The building has an adjacent arcade with windows that shields the windows, with capiz (mother of pearl) shells, the hot tropical sun. Its architects, Arcadio and Juan Arellano, thus successfully adapted a Italian Renaissance architecture to a tropical setting.(The use of capiz was preferred then to allow light to enter the room, glass was hard and expensive to acquire that time, while the Japanese used paper for the same purpose.)
On the facade of the building are two relief carvings of angels and the words Salus Populi Supremo Lex, familiar Latin words from Cicero's De Legibus meaning "the health of the people is the supreme law"
this says "charitable prject of La Proteccion de la Infancia giving milk to babies. Inaugurated on San Pedro St., now Evangelista in Quiapo, 1907. Built a new building in Sampaloc, 1914. Designed by Arcadio and Juan Areallano based on Ospedale Degli Innocenti by Brunelleschi in Florence, Italy. Opened, 1915. Restored, 2002"

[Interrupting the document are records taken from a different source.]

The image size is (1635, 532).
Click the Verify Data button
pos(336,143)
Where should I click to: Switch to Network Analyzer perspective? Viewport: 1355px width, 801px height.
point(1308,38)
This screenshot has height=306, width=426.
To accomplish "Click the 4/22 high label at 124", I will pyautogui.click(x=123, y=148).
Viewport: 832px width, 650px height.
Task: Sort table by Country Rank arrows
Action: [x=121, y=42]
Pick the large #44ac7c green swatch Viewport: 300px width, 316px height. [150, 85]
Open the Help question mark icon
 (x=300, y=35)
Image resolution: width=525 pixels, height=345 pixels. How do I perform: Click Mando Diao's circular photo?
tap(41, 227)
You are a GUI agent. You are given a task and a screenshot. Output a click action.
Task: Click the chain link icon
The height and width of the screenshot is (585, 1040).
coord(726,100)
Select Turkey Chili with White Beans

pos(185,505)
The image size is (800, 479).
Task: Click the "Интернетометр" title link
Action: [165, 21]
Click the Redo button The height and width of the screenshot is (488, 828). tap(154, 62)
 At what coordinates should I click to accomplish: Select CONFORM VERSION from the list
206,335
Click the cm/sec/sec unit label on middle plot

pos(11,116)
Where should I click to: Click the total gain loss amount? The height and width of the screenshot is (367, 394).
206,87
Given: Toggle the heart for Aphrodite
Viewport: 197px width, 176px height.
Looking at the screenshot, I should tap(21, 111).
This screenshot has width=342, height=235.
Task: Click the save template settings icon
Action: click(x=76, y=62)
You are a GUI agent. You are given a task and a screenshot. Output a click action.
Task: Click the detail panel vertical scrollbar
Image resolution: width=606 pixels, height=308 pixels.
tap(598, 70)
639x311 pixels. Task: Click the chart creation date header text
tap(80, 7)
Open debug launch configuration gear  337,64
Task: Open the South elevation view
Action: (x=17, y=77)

It's for this outstanding work of restoration and adaptive re-use that UNESCO awarded Gota de Leche the prestigious Asia-Pacific Heritage Conservation award in 2003. Other winners of this award were Far Eastern University and Nielson Tower (now Filipinas Heritage Library).
Gota De Leche
Address: 859 S. H. Loyola Street, Sampaloc, Manila
(ask the canteen people beside the place for assistance)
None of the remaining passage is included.